Soon before the beginning of the current school year, Bob Graves, the Maine-Endwell High School Spartan Theater Company Director, was asked what they were going to present in 2015-2016. “Would it be another musical or a tragedy?” The questioner (which was not me) went on, “I really liked when you produced those little plays about peace.” Bob wasn’t yet sure what the company was going to do, so he honestly admitted, “we haven’t decided yet.”
Mr. Graves recounted this story in his introduction to this season’s first presentation, “Searching for Peace”, a collection of one-act plays and songs with peace as the central theme. He went on to say, and I paraphrase, “after thinking about all the current wars that are putting American lives at risk, maybe it is time to revisit the theme of peace.” I am glad he made that decision. Too often the courage to trumpet peace is drowned out by the false majesty of war.
The present production was very similar to the 2006 production, but had musical interludes and a couple of additional theatrical acts. The November 7th, 2015 performance was, depending on the piece, poignant, audacious and/or inspirational.
I also had the pleasure of seeing the production in 2006. This production was a reprise of the four original acts – “How Violence Is Ended”, “The Christmas Truce”, “When the Twins Went to War” and “The War Prayer”. The staging was different, but the text was the same. In the Buddhist legend, “How Violence Is Ended”, the clarion call was repeated, “Do not be short-sighted” (seek impulsive revenge) and “Do not be long-sighted” (hold grudges). “The Christmas Truce” recounts the spontaneous cessation of war on Christmas Eve by German and English troops during W.W.I. Hearing “Silent Night”, hauntingly sung, in German, offstage while the English trench soldiers become visibly mesmerized by its serenity was very powerful. The message of Mark Twain’s “The War Prayer” could not resonate more. In that act, a preacher in the pulpit is rallying the congregation to war through biblical passages and patriotic slogans when he is interrupted by a female messenger from God. She proceeds to translate the preacher’s uplifting rhetoric to its barbaric reality. After a prolonged silence of rapt understanding, the congregants declare her insane, and the preacher continues his sermon as the play ends.
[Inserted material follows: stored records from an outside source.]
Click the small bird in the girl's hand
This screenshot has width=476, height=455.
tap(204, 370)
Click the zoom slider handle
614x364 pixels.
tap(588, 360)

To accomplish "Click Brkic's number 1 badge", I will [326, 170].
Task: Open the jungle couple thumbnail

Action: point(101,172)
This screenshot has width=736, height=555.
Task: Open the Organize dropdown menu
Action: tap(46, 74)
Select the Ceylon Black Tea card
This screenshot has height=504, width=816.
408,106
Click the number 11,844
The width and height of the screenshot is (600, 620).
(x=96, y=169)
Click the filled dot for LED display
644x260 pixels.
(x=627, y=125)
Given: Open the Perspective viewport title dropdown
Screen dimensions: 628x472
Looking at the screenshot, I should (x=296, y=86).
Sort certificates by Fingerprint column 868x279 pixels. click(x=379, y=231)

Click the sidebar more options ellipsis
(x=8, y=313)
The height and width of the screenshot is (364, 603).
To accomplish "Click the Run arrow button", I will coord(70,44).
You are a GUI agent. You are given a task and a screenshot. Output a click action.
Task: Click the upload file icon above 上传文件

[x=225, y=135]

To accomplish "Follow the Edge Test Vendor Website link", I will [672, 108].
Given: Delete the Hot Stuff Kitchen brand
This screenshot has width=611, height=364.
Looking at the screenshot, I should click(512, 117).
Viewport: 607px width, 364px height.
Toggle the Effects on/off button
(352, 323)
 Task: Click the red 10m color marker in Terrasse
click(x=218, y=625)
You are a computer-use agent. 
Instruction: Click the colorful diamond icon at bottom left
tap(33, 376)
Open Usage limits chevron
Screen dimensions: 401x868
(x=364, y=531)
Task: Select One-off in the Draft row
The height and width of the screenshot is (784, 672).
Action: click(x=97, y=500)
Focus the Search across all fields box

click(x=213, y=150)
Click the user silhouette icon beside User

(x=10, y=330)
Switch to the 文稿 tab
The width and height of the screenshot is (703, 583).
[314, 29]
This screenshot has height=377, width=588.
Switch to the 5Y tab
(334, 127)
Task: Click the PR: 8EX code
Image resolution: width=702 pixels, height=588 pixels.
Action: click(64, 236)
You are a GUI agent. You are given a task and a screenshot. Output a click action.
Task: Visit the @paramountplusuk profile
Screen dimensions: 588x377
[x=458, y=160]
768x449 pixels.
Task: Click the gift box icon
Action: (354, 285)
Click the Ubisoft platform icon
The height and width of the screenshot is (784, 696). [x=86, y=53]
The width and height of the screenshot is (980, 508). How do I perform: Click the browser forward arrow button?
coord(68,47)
During the interludes, talented musicians within the cast amplified the powerful content from the dramatic acts. A faculty member sang, in French, a WWI protest song (while a translation was shown simultaneously) that included the words, “President, if blood be shed, let it be yours.” John Lennon’s “Imagine” and “Let It Be” were sung to echo the non-violent sentiment of the production. The evening ended with the entire cast and audience singing Lennon’s “Give Peace a Chance”.
We all do have to participate in giving peace a chance. This production surely helped us see and hear how.